Variant classification is the corner stone of clinical interpretation and resulting patient management decisions. Our classifications follow the Blueprint Genetics Variant Classification Schemes based on the ACMG guideline 2015. Minor modifications were made to increase reproducibility of the variant classification and improve the clinical validity of the report. Our experience with tens of thousands of clinical cases analyzed at our laboratory allowed us to further develop the industry standard.
The final step in the analysis is orthogonal confirmation. Sequence variants classified as pathogenic, likely pathogenic and variants of uncertain significance
(VUS) are confirmed using bi-directional Sanger sequencing when they do not meet our stringent NGS quality metrics for a true positive call.
Reported copy number variations with a size <10 exons are confirmed by orthogonal methods such as qPCR if the specific CNV has been seen less than three times at Blueprint Genetics (Plus analysis only).

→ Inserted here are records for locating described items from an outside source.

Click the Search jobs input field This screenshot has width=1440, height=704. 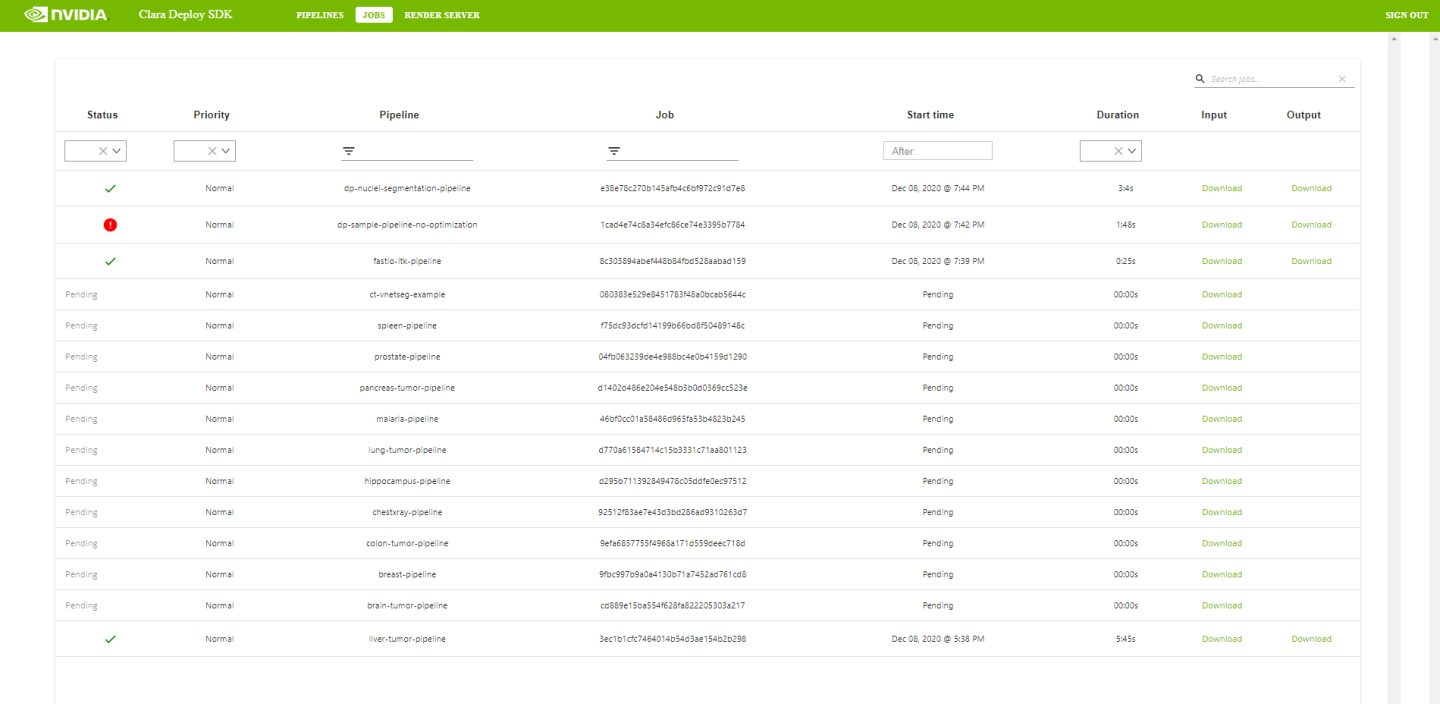(x=1270, y=79)

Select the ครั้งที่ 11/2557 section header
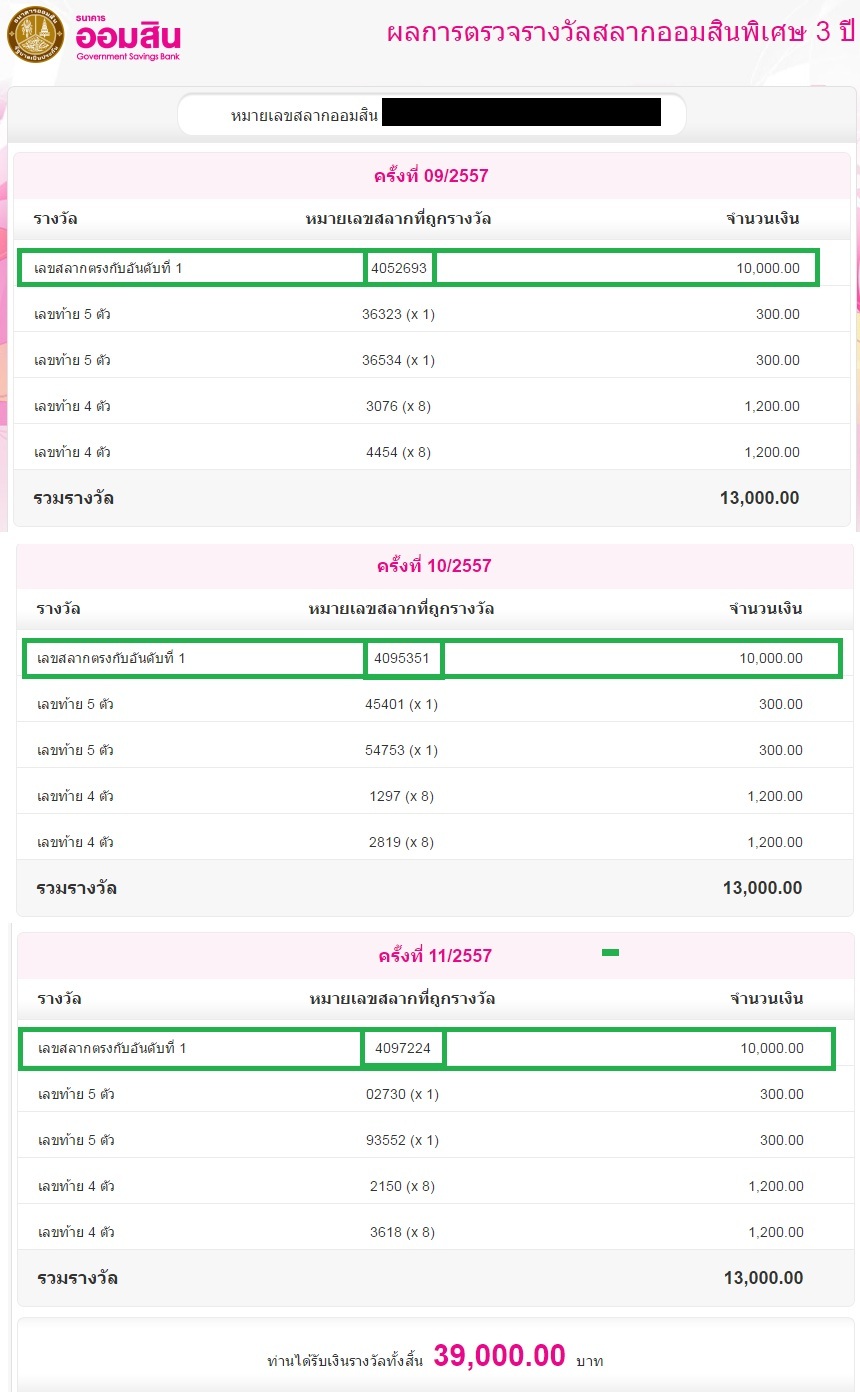[435, 956]
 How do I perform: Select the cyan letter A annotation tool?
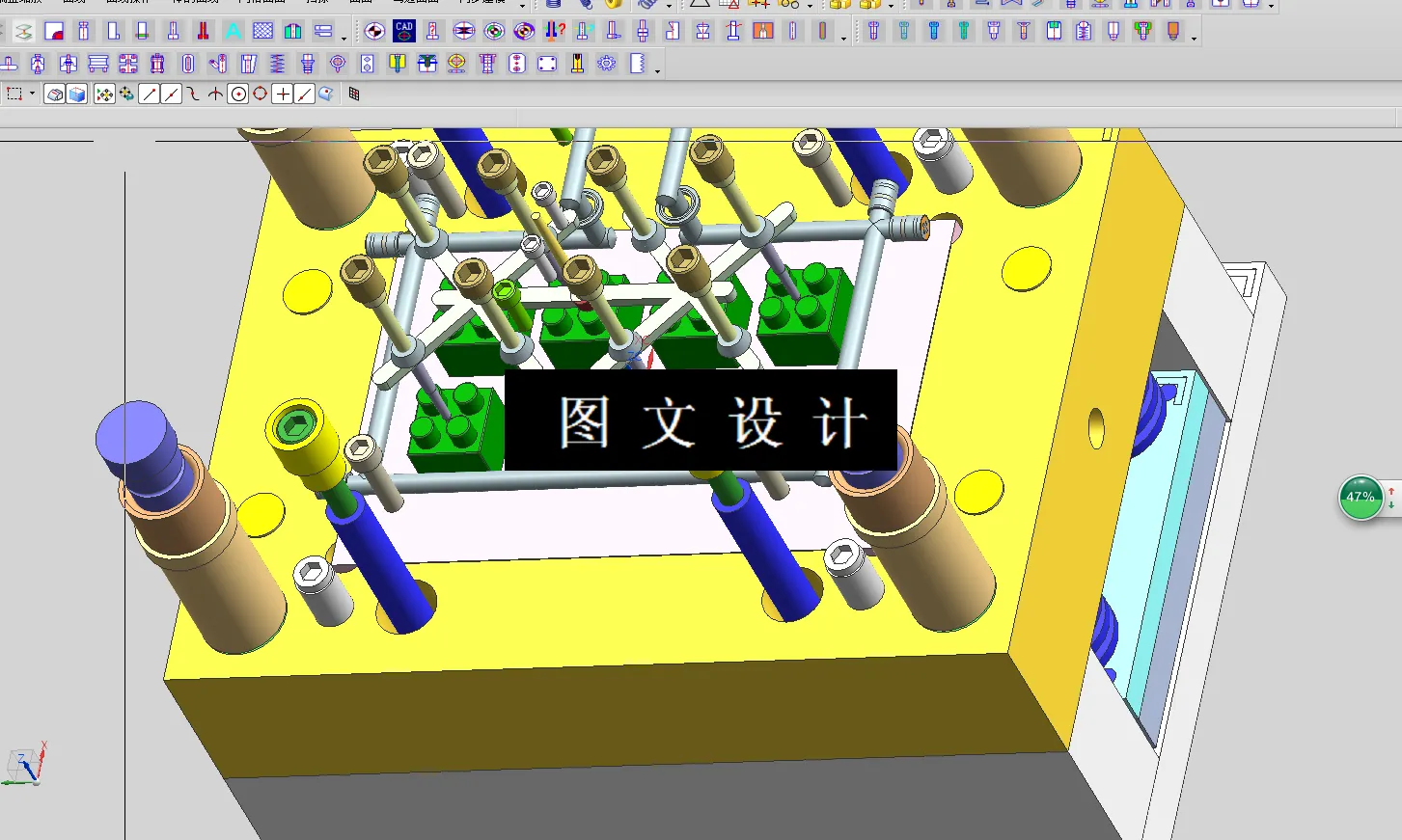[x=233, y=31]
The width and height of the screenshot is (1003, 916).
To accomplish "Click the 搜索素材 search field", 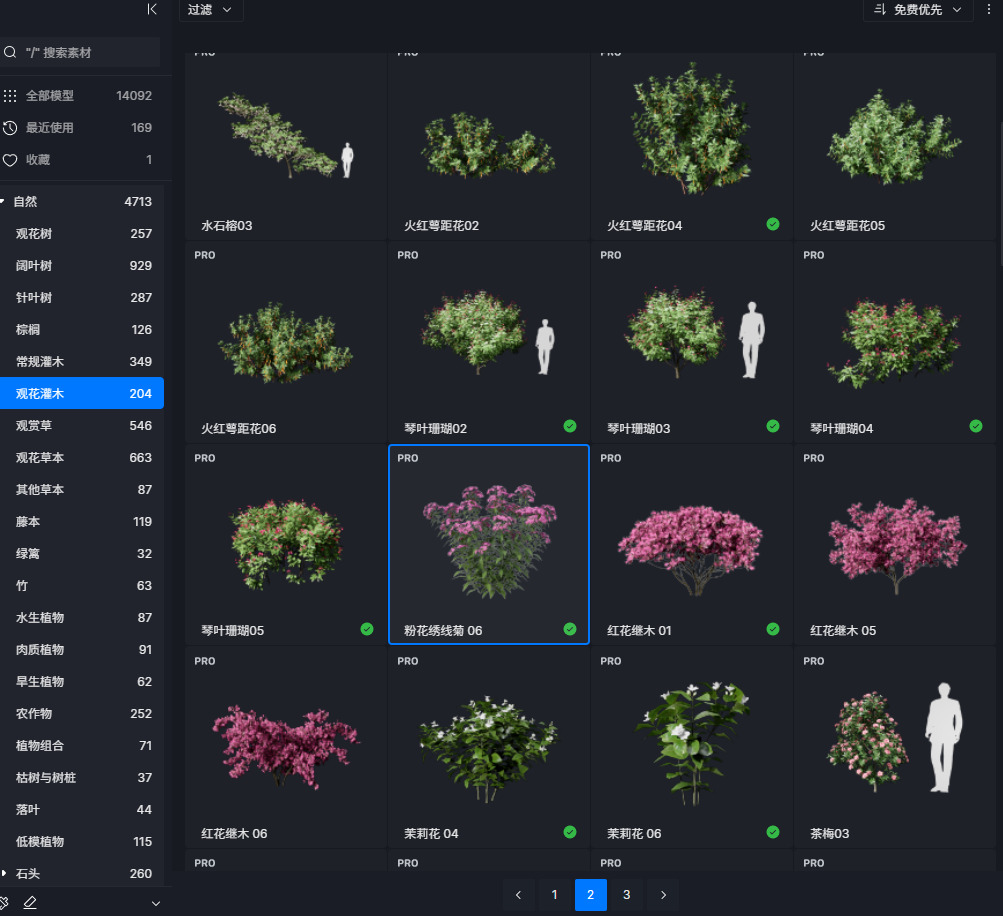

Our clinical statement includes tables for sequencing and copy number variants that include basic variant information (genomic coordinates, HGVS nomenclature, zygosity, allele frequencies, in silico predictions, OMIM phenotypes and classification of the variant). In addition, the statement includes detailed descriptions of the variant, gene and phenotype(s) including the role of the specific gene in human disease, the mutation profile, information about the gene’s variation in population cohorts and detailed information about related phenotypes. We also provide links to the references used, congress abstracts and mutation databases to help our customers further evaluate the reported findings if desired. The conclusion summarizes all of the existing information and provides our rationale for the classification of the variant.
Identification of pathogenic or likely pathogenic variants in dominant disorders or their combinations in different alleles in recessive disorders are considered molecular confirmation of the clinical diagnosis. In these cases, family member testing can be used for risk stratification within the family. In the case of variants of uncertain significance (VUS), we do not recommend family member risk stratification based on the VUS result. Furthermore, in the case of VUS, we do not recommend the use of genetic information in patient management or genetic counseling.
Our interpretation team analyzes millions of variants from thousands of individuals with rare diseases. Thus, our database, and our understanding of variants and related phenotypes, is growing by leaps and bounds. Our laboratory is therefore well positioned to re-classify previously reported variants as new information becomes available. If a variant previously reported by Blueprint Genetics is re-classified, our laboratory will issue a follow-up statement to the original ordering health care provider at no additional cost.